この世界の真実を語るコーランの一節
歴史を通じて、人類は自らの必要を満たすために努力してきました。それは、人間が常に何かを必要とする生き物として創造されたからです。人間が陥りやすい過ちは、この必要なものを間違って認識する、あるいは必要に対して間違った解を採用することです。
人間がそうした危険を回避するために預言者たちが贈ってくれたのは、神の教えに他なりません。イスラムの聖典コーランのように、そこに書かれた真実を実践すれば、人間の内面に大きな力と自由を与えてくれます。

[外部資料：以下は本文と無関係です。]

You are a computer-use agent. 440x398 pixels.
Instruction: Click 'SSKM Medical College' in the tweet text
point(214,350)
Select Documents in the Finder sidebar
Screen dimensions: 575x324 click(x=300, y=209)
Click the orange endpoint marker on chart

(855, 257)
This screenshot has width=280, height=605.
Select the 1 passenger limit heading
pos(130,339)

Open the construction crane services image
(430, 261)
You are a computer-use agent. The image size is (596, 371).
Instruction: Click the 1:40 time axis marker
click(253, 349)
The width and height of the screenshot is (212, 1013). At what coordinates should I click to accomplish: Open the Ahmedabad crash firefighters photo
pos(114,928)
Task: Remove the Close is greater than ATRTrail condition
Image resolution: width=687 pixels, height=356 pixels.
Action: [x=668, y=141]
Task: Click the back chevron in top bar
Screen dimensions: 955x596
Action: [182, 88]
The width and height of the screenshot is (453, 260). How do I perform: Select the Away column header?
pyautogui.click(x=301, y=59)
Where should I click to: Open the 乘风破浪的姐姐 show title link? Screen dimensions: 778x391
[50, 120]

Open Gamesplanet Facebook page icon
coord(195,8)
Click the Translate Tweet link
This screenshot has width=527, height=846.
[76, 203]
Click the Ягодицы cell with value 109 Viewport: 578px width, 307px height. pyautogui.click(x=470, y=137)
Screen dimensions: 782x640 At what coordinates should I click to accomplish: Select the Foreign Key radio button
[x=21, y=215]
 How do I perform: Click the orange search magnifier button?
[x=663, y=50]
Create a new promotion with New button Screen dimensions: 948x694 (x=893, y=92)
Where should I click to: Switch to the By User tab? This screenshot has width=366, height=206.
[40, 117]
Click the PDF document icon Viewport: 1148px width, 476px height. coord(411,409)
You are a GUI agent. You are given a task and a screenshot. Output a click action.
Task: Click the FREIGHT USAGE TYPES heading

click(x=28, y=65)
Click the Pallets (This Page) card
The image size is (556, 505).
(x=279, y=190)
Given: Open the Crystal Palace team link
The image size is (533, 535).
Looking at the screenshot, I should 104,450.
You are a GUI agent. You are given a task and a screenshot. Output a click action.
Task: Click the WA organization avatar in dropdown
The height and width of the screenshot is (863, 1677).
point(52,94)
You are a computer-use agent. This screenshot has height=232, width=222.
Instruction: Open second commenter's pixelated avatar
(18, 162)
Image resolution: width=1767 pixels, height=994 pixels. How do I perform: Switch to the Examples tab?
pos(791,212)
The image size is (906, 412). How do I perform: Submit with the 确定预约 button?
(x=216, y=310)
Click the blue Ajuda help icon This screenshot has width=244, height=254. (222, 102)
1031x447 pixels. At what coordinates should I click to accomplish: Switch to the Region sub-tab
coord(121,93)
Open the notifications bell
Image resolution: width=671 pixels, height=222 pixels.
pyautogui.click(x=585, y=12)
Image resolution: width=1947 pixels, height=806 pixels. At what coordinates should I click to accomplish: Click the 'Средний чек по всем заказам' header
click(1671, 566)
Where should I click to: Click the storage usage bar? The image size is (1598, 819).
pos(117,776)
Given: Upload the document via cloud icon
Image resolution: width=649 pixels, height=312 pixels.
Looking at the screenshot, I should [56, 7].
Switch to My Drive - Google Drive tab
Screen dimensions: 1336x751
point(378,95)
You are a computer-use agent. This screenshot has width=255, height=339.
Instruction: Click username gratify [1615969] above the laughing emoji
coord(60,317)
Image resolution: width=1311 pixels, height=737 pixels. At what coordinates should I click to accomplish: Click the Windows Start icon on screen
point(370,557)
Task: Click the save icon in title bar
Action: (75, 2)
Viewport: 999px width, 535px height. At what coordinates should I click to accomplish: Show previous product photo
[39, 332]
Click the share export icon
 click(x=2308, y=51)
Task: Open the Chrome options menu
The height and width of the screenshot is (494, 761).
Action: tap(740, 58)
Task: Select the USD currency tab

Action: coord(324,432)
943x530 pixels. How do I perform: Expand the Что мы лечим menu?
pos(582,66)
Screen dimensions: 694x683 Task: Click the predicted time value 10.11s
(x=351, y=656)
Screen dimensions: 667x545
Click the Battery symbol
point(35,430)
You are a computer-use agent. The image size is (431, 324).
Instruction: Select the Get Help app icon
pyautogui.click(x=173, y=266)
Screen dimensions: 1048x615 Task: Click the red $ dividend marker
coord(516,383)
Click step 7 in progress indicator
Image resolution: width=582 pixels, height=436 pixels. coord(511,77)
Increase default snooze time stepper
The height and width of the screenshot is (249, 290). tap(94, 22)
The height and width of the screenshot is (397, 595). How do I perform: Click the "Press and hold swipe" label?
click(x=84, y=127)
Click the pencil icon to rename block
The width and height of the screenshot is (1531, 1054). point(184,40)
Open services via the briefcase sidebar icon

ここでは、イラン・イスラム革命最高指導者ハーメネイー師のコーラン解説を見ていきましょう。
コーランのアル・ハディード(鉄)章第20節には、次のようにある。
「あなたがたの現世の生活は遊び戯れに過ぎず、また虚飾と、たがいの間の誇示であり,財産と子女の張り合いに過ぎないことを知れ。(現世の生活を)例えれば慈雨のようなもので、(作物は)成長して不信心者(農夫)を喜ばせる。やがてそれは枯れて黄色に変り、次いで粉々になり果てるのをあなたがたは見るであろう。だが来世においては(不義の徒に)厳しい懲罰があり、また(正義の徒には)アッラーから寛容と善賞を授かろう。本当に現世の生活は、虚しい欺時の享楽に過ぎない」
この節は、我々の人生についての真実を明らかにしてくれる。
来世のない現世は、すべて見栄の張り合いと物欲である。それは、子供だましに過ぎず、何の役に立つかもわからない。すべてが虚しく、ただ虚飾だけがある。我々に本当に必要なものは満たされず、名声の取り合いだけであり、実際には何の利益もない。目的もなく、ただ物質的財産を増やすだけの競争である。
この節が語るのは次のようなことである。
人間は子供のうちは遊んでいる。思春期は無為に過ごし、青年期はこの世の装飾に目を奪われる。老年期になっても名声や財産をかき集めるのに必死だ。
この世は遊びに過ぎない。遊びには、のめり込まないようにしなければならない。上手くいっているからといって傲慢にならず、上手くいかなくても失望する必要はない。
コーランはこの世が遊びであることを強調している。しかし、この世には落とし穴もある。例えば、日々の娯楽、常に鏡の前に立って自分の顔を眺めたり、日々異なる流行を追いかけたり… あるいは名声を追い求め、飽くなき物欲に溺れる。